[GIVEN TASK] Rewrite every line of the records below as a numbered list, omitting blank lines and the pictures.

[GIVEN RECORDS]

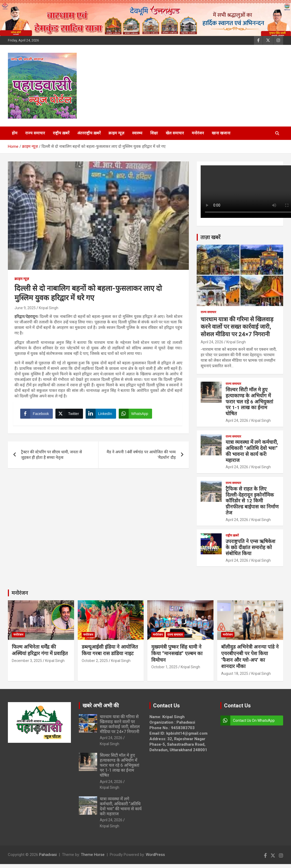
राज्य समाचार (35, 133)
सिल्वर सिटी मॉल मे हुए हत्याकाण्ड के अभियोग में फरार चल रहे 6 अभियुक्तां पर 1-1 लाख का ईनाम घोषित (249, 401)
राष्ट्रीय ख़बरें (61, 133)
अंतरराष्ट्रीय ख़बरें (89, 133)
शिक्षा (154, 133)
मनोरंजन (198, 133)
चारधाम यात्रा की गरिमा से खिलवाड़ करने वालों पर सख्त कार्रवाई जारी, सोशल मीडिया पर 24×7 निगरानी (237, 327)
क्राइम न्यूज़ (116, 133)
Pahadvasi (48, 855)
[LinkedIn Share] (101, 414)
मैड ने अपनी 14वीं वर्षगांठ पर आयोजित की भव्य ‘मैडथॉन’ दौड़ (141, 456)
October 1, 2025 (165, 667)
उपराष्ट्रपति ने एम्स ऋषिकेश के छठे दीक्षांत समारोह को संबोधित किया (250, 547)
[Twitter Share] (70, 414)
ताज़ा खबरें (210, 237)
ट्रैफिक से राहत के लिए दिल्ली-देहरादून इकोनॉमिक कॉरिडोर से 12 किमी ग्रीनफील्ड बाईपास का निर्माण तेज (252, 501)
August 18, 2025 (235, 674)
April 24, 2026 (212, 342)
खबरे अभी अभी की (100, 705)
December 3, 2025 (27, 660)
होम (14, 133)
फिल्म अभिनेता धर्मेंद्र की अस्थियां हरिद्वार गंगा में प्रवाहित (40, 650)
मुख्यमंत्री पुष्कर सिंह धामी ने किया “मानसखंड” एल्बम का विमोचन (177, 653)
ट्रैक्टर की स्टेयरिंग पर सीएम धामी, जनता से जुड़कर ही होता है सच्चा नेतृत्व (51, 456)
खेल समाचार (175, 133)
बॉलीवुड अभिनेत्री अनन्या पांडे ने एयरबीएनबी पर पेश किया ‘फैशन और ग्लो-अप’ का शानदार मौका (250, 656)
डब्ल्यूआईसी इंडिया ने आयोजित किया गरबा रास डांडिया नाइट (110, 650)
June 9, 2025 (25, 308)
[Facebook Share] (37, 414)
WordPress (155, 855)
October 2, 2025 (95, 660)
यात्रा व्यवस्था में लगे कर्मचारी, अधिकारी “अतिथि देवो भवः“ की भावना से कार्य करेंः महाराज (252, 451)
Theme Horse (93, 855)
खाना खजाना (221, 133)
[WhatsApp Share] (136, 414)
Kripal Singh (49, 308)
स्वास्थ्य (137, 133)
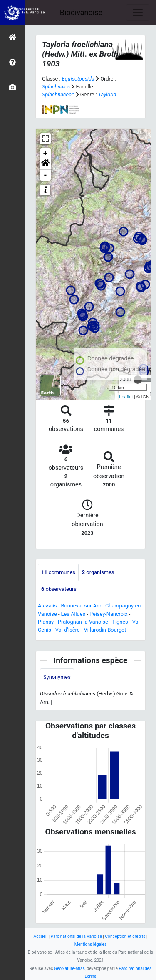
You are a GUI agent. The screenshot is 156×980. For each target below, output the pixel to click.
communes (58, 572)
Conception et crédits (125, 936)
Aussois (47, 605)
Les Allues (73, 614)
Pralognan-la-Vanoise (83, 622)
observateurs (59, 589)
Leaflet (126, 397)
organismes (98, 572)
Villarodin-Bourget (105, 630)
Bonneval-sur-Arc (81, 605)
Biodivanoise (81, 12)
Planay (46, 622)
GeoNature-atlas (69, 968)
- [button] (45, 175)
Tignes (120, 622)
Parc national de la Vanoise (76, 936)
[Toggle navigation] (138, 13)
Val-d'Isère (67, 630)
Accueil (40, 936)
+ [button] (45, 154)
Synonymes (57, 677)
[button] (45, 164)
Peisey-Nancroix (109, 614)
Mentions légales (91, 944)
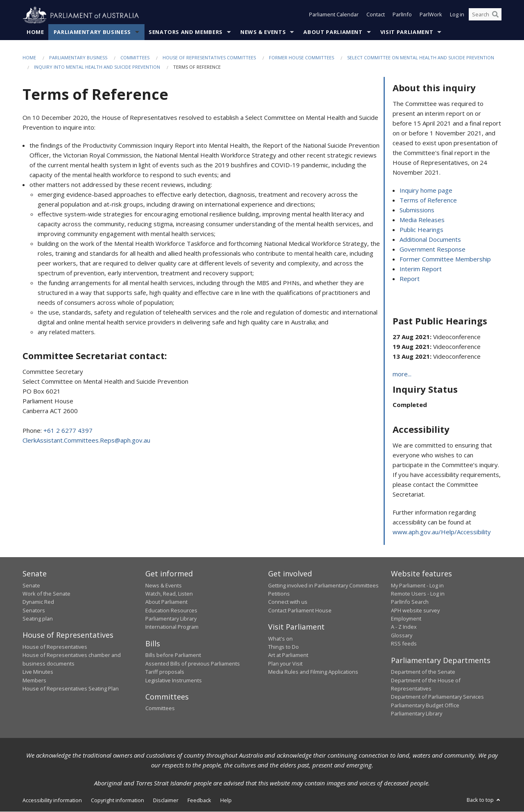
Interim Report (420, 269)
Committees (135, 58)
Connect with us (288, 602)
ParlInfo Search (410, 602)
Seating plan (38, 619)
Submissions (417, 210)
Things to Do (283, 647)
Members (34, 680)
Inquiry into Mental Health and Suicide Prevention (97, 67)
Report (409, 279)
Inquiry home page (426, 191)
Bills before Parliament (173, 655)
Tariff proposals (165, 672)
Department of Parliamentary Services (437, 697)
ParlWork (431, 16)
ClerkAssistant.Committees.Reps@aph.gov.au (86, 440)
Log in (457, 16)
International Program (172, 627)
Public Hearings (421, 230)
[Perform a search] (495, 16)
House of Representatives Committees (209, 58)
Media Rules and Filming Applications (313, 672)
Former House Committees (301, 58)
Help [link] (226, 801)
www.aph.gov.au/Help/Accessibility (442, 532)
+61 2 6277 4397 (68, 430)
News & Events (263, 32)
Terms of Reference (428, 200)
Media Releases (422, 220)
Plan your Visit (285, 664)
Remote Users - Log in (418, 594)
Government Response (432, 250)
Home (35, 32)
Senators (34, 610)
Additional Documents (430, 240)
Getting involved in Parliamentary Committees (323, 585)
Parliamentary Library (171, 619)
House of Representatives (55, 647)
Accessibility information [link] (52, 801)
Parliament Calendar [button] (334, 16)
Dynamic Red (38, 602)
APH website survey (415, 610)
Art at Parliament (288, 655)
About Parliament (333, 32)
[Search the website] (485, 16)
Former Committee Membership (445, 259)
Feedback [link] (199, 801)
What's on (280, 639)
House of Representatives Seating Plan (70, 689)
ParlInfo (402, 16)
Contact (375, 16)
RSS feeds (404, 644)
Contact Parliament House (300, 610)
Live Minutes (38, 672)
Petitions (279, 594)
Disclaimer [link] (166, 801)
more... (402, 374)
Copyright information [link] (117, 801)
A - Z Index (404, 627)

[TASK RESULT]
1. राज्य समाचार (35, 133)
2. सिल्वर सिटी मॉल मे हुए हत्याकाण्ड के अभियोग में फरार चल रहे 6 अभियुक्तां पर 1-1 लाख का ईनाम घोषित (249, 401)
3. राष्ट्रीय ख़बरें (61, 133)
4. अंतरराष्ट्रीय ख़बरें (89, 133)
5. शिक्षा (154, 133)
6. मनोरंजन (198, 133)
7. चारधाम यात्रा की गरिमा से खिलवाड़ करने वालों पर सख्त कार्रवाई जारी, सोशल मीडिया पर 24×7 निगरानी (237, 327)
8. क्राइम न्यूज़ (116, 133)
9. Pahadvasi (48, 855)
10. [LinkedIn Share] (101, 414)
11. मैड ने अपनी 14वीं वर्षगांठ पर आयोजित की भव्य ‘मैडथॉन’ दौड़ (141, 456)
12. October 1, 2025 (165, 667)
13. उपराष्ट्रपति ने एम्स ऋषिकेश के छठे दीक्षांत समारोह को संबोधित किया (250, 547)
14. [Twitter Share] (70, 414)
15. ताज़ा खबरें (210, 237)
16. ट्रैफिक से राहत के लिए दिल्ली-देहरादून इकोनॉमिक कॉरिडोर से 12 किमी ग्रीनफील्ड बाईपास का निर्माण तेज (252, 501)
17. August 18, 2025 (235, 674)
18. April 24, 2026 (212, 342)
19. खबरे अभी अभी की (100, 705)
20. December 3, 2025 (27, 660)
21. होम (14, 133)
22. फिल्म अभिनेता धर्मेंद्र की अस्थियां हरिद्वार गंगा में प्रवाहित (40, 650)
23. मुख्यमंत्री पुष्कर सिंह धामी ने किया “मानसखंड” एल्बम का विमोचन (177, 653)
24. ट्रैक्टर की स्टेयरिंग पर सीएम धामी, जनता से जुड़कर ही होता है सच्चा नेतृत्व (51, 456)
25. खेल समाचार (175, 133)
26. बॉलीवुड अभिनेत्री अनन्या पांडे ने एयरबीएनबी पर पेश किया ‘फैशन और ग्लो-अप’ का शानदार मौका (250, 656)
27. डब्ल्यूआईसी इंडिया ने आयोजित किया गरबा रास डांडिया नाइट (110, 650)
28. June 9, 2025 (25, 308)
29. [Facebook Share] (37, 414)
30. WordPress (155, 855)
31. October 2, 2025 (95, 660)
32. यात्रा व्यवस्था में लगे कर्मचारी, अधिकारी “अतिथि देवो भवः“ की भावना से कार्य करेंः महाराज (252, 451)
33. Theme Horse (93, 855)
34. खाना खजाना (221, 133)
35. [WhatsApp Share] (136, 414)
36. Kripal Singh (49, 308)
37. स्वास्थ्य (137, 133)
38. You are a GUI agent. The screenshot is 156×980. For each target below, output the pixel to click.
39. communes (58, 572)
40. Conception et crédits (125, 936)
41. Aussois (47, 605)
42. Les Allues (73, 614)
43. Pralognan-la-Vanoise (83, 622)
44. observateurs (59, 589)
45. Leaflet (126, 397)
46. organismes (98, 572)
47. Villarodin-Bourget (105, 630)
48. Bonneval-sur-Arc (81, 605)
49. Biodivanoise (81, 12)
50. Planay (46, 622)
51. GeoNature-atlas (69, 968)
52. - [button] (45, 175)
53. Tignes (120, 622)
54. Parc national de la Vanoise (76, 936)
55. [Toggle navigation] (138, 13)
56. Val-d'Isère (67, 630)
57. Accueil (40, 936)
58. + [button] (45, 154)
59. Synonymes (57, 677)
60. [button] (45, 164)
61. Peisey-Nancroix (109, 614)
62. Mentions légales (91, 944)
63. Interim Report (420, 269)
64. Committees (135, 58)
65. Connect with us (288, 602)
66. ParlInfo Search (410, 602)
67. Seating plan (38, 619)
68. Submissions (417, 210)
69. Things to Do (283, 647)
70. Members (34, 680)
71. Inquiry into Mental Health and Suicide Prevention (97, 67)
72. Report (409, 279)
73. Inquiry home page (426, 191)
74. Bills before Parliament (173, 655)
75. Tariff proposals (165, 672)
76. Department of Parliamentary Services (437, 697)
77. ParlWork (431, 16)
78. ClerkAssistant.Committees.Reps@aph.gov.au (86, 440)
79. Log in (457, 16)
80. International Program (172, 627)
81. Public Hearings (421, 230)
82. [Perform a search] (495, 16)
83. House of Representatives Committees (209, 58)
84. Media Rules and Filming Applications (313, 672)
85. Former House Committees (301, 58)
86. Help [link] (226, 801)
87. www.aph.gov.au/Help/Accessibility (442, 532)
88. +61 2 6277 4397 (68, 430)
89. News & Events (263, 32)
90. Terms of Reference (428, 200)
91. Media Releases (422, 220)
92. Plan your Visit (285, 664)
93. Remote Users - Log in (418, 594)
94. Government Response (432, 250)
95. Home (35, 32)
96. Senators (34, 610)
97. Additional Documents (430, 240)
98. Getting involved in Parliamentary Committees (323, 585)
99. Parliamentary Library (171, 619)
100. House of Representatives (55, 647)
101. Accessibility information [link] (52, 801)
102. Parliament Calendar [button] (334, 16)
103. Dynamic Red (38, 602)
104. APH website survey (415, 610)
105. Art at Parliament (288, 655)
106. About Parliament (333, 32)
107. [Search the website] (485, 16)
108. Former Committee Membership (445, 259)
109. Feedback [link] (199, 801)
110. What's on (280, 639)
111. House of Representatives Seating Plan (70, 689)
112. ParlInfo (402, 16)
113. Contact (375, 16)
114. RSS feeds (404, 644)
115. Contact Parliament House (300, 610)
116. Live Minutes (38, 672)
117. Petitions (279, 594)
118. Disclaimer [link] (166, 801)
119. more... (402, 374)
120. Copyright information [link] (117, 801)
121. A - Z Index (404, 627)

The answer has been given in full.